Exercise »
With nothing left out, repeat every entry exactly.

Extracted records »
● ● ● ● ● ● ●
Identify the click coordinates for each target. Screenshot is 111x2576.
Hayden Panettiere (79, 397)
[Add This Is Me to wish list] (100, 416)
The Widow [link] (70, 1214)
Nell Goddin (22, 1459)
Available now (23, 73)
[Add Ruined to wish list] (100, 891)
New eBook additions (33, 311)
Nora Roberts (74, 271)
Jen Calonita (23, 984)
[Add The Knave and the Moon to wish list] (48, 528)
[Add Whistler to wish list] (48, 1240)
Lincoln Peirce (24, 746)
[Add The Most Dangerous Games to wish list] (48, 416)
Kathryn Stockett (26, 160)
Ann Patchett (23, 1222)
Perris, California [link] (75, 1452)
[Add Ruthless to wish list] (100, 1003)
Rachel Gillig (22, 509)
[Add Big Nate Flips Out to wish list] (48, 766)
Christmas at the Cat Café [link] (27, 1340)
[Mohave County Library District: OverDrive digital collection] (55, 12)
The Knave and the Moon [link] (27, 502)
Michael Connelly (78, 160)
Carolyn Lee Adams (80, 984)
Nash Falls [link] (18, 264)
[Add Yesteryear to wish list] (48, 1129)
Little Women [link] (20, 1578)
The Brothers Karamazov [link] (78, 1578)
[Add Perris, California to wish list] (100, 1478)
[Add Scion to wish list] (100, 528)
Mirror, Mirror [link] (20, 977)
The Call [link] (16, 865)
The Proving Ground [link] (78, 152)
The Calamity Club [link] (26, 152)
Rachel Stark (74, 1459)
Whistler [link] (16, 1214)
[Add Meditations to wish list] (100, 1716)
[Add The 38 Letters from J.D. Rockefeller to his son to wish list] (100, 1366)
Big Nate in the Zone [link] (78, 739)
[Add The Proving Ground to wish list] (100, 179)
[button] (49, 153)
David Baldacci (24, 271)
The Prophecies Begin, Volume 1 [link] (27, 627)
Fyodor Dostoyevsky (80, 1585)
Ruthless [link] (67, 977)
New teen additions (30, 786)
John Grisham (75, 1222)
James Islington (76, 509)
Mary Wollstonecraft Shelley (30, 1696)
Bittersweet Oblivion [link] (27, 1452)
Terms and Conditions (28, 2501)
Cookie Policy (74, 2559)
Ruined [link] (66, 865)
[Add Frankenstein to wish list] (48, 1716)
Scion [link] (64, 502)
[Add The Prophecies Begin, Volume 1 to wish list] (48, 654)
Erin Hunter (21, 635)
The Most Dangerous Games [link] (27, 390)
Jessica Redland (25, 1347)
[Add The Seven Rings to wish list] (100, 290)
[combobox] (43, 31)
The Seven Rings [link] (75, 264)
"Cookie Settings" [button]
● ● ● ● ● ● ●
Response box »
Identify the click coordinates for each target. Screenshot is 111x2576.
Hayden Panettiere (79, 397)
[Add This Is Me to wish list] (100, 416)
The Widow [link] (70, 1214)
Nell Goddin (22, 1459)
Available now (23, 73)
[Add Ruined to wish list] (100, 891)
New eBook additions (33, 311)
Nora Roberts (74, 271)
Jen Calonita (23, 984)
[Add The Knave and the Moon to wish list] (48, 528)
[Add Whistler to wish list] (48, 1240)
Lincoln Peirce (24, 746)
[Add The Most Dangerous Games to wish list] (48, 416)
Kathryn Stockett (26, 160)
Ann Patchett (23, 1222)
Perris, California [link] (75, 1452)
[Add Ruthless to wish list] (100, 1003)
Rachel Gillig (22, 509)
[Add Big Nate Flips Out to wish list] (48, 766)
Christmas at the Cat Café [link] (27, 1340)
[Mohave County Library District: OverDrive digital collection] (55, 12)
The Knave and the Moon [link] (27, 502)
Michael Connelly (78, 160)
Carolyn Lee Adams (80, 984)
Nash Falls [link] (18, 264)
[Add Yesteryear to wish list] (48, 1129)
Little Women [link] (20, 1578)
The Brothers Karamazov [link] (78, 1578)
[Add Perris, California to wish list] (100, 1478)
[Add Scion to wish list] (100, 528)
Mirror, Mirror [link] (20, 977)
The Call [link] (16, 865)
The Proving Ground [link] (78, 152)
The Calamity Club [link] (26, 152)
Rachel Stark (74, 1459)
Whistler [link] (16, 1214)
[Add Meditations to wish list] (100, 1716)
[Add The 38 Letters from J.D. Rockefeller to his son to wish list] (100, 1366)
Big Nate in the Zone [link] (78, 739)
[Add The Proving Ground to wish list] (100, 179)
[button] (49, 153)
David Baldacci (24, 271)
The Prophecies Begin, Volume 1 [link] (27, 627)
Fyodor Dostoyevsky (80, 1585)
Ruthless [link] (67, 977)
New teen additions (30, 786)
John Grisham (75, 1222)
James Islington (76, 509)
Mary Wollstonecraft Shelley (30, 1696)
Bittersweet Oblivion [link] (27, 1452)
Terms and Conditions (28, 2501)
Cookie Policy (74, 2559)
Ruined [link] (66, 865)
[Add Frankenstein to wish list] (48, 1716)
Scion [link] (64, 502)
[Add The Prophecies Begin, Volume 1 to wish list] (48, 654)
Erin Hunter (21, 635)
The Most Dangerous Games [link] (27, 390)
Jessica Redland (25, 1347)
[Add The Seven Rings to wish list] (100, 290)
[combobox] (43, 31)
The Seven Rings [link] (75, 264)
"Cookie Settings" [button]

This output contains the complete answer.